*Exercise input:*

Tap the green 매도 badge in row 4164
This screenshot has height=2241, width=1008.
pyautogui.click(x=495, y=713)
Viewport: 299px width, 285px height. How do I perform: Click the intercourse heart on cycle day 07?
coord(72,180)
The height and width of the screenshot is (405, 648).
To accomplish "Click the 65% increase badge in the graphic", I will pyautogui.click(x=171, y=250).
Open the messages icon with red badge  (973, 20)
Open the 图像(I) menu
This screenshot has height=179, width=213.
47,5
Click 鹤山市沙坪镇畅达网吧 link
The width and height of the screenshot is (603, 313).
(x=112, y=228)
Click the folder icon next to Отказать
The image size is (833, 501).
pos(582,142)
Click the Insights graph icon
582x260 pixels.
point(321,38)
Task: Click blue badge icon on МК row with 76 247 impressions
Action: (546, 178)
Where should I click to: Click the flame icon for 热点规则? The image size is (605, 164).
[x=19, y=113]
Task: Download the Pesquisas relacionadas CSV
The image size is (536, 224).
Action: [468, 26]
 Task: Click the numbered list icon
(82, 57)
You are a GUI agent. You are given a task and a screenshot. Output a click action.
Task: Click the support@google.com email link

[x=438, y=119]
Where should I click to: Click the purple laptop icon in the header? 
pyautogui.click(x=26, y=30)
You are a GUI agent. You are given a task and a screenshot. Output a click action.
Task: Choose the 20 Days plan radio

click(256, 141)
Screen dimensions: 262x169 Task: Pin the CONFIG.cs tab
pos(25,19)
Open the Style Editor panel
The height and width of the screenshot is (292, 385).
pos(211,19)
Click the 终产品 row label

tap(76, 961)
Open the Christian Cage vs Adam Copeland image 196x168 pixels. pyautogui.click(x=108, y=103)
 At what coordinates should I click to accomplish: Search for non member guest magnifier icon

*What is required:* Since only a number is wanted, report how many lines of the listing include the word "accomplish".

*Result for this exercise:* 2